“Io non so cosa significhi vivere sulla propria pelle le privazioni di una guerra: la fame, i bombardamenti, la morte dei tanti a cui vuoi bene. E non conosco, perché non l’ho vissuta, una dittatura. Non so cosa significhi vivere in un Paese che da un giorno all’altro, vara leggi razziali, in grado di modificare e stravolgere la vita quotidiana”. Un pensiero che accomuna tutti noi, immuni alla precarietà di una vita vissuta nella paura, nel terrore, nel tormento di giorni senza fine e notti senza sonno. Noi che siamo sempre più immersi nel presente, che dimentichiamo con più facilità perché il nostro mondo, quello tecnologico, virtuale, sembra girare più veloce e voltare pagina diventa semplice come un click.
Alberto Angela, paleontologo, scrittore e divulgatore scientifico ha espresso con semplicità e con una prepotenza emotiva disarmante, questo pensiero che unisce tutti con un filo invisibile. Lo ha pubblicato sui social, per presentare la puntata di Ulisse, in onda l’11 ottobre sulla Rai, che avrebbe trattato il drammatico tema della deportazione e dell’Olocausto. Il suo post ha colpito i tantissimi spettatori, tra cui davvero molti giovani. Eccolo, il filo. Il motivo, quello che abbiamo sentito dentro come un pugno: noi non c’eravamo, non abbiamo assistito all’orrore, non abbiamo subito la separazione forzata dai nostri cari, non sappiamo cosa significhi vedere un figlio deportato e ammazzato. Noi non c’eravamo. E proprio per questo, abbiamo una grande responsabilità: la memoria.
“C’è sempre il rischio che i volti bui della Storia riappaiano” scrive lo scienziato.
Penso a come possiamo difenderci dall’oblio, a come possiamo spiegare ai nostri ragazzi, figli e alunni, quanto può essere feroce il passato e che si ha l’obbligo di non permettere che riaccada mai più.

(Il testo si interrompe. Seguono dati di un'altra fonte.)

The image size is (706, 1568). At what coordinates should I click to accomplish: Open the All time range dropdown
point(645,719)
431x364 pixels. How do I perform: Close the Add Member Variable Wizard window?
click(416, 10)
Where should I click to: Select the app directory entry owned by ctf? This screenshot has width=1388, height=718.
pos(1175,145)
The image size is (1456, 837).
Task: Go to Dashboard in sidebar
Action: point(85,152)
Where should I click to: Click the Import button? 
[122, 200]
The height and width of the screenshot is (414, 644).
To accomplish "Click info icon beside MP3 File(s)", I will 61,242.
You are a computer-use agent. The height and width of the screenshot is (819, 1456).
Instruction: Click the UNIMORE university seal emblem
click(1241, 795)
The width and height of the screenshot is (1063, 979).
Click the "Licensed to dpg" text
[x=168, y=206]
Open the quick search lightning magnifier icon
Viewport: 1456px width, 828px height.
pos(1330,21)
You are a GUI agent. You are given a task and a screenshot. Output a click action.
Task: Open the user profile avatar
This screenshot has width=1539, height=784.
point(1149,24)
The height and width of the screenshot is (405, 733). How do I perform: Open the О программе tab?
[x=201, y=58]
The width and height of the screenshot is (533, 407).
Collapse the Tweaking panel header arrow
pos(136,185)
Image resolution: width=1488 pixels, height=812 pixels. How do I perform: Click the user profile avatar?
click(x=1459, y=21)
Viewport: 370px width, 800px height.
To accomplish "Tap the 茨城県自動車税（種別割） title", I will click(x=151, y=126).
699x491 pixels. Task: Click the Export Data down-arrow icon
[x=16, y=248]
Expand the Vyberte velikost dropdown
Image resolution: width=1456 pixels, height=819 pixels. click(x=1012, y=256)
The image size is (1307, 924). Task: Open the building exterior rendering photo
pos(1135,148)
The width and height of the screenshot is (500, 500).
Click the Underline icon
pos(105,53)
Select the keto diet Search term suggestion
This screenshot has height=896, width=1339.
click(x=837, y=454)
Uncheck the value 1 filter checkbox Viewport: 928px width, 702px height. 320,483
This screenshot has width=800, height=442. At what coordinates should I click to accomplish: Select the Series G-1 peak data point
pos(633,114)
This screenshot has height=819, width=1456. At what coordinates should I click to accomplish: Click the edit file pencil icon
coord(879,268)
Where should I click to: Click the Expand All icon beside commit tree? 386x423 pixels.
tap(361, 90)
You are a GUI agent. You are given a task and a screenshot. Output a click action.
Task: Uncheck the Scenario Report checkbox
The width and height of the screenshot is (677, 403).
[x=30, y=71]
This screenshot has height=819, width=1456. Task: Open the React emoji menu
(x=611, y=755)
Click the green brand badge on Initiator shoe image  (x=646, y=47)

Mai più. Non esiste altro modo se non la conoscenza. “L’unico modo per evitare è conoscere la Storia, raccontarla. Perché con l’alternarsi delle generazioni, tutto viene stemperato e gradualmente dimenticato. Rimane solo nei libri, ma non basta”. No, non basta. Le pagine dei libri sono utili, ma, spesso, per i più giovani, sono solo parole sterili. La Storia non va solo insegnata, deve essere trasmessa alle nuove generazioni attraverso i racconti dei testimoni, video, immagini, raffigurazioni, perché occorre vivere emotivamente gli eventi per avvicinarsi ed essi e comprenderli nel profondo.
Storia è scritto volutamente con la lettera maiuscola nel post, perché qui non è più solo un sostantivo; diventa un’accezione più elevata, un concetto, un mondo e un luogo talmente grande da non riuscire ad essere contenuto in una semplice parola. L’uomo privo di storia perde la sua dimensione umana: non si può vivere sempre nel qui ed ora, nel tempo presente, nell’immediatezza, nella frangibilità dell’attimo che fugge. Non siamo esseri mono-dimensionali: il nostro essere persone, cittadini del mondo, affonda le radici in ciò che siamo stati e in tutto ciò che è stato prima di noi. Cosa saremmo senza passato? E senza ricordi? Ci avete mai pensato? Come sarebbe vivere una vita senza la nostra storia personale o familiare? Sicuramente, molti ricordi dolorosi li cancelleremmo volentieri. Eppure, ogni stortura, ogni inciampo, ogni caduta ci riporta a quello che siamo, ci riporta alla nostra essenza. Non saremmo così se non avessimo imparato dal passato.
Anche i bambini, ad un certo punto si chiedono com’era la vita prima della loro nascita.
“Mamma, come sono nato? Tu com’eri prima? Come vi siete conosciuti tu e papà?”.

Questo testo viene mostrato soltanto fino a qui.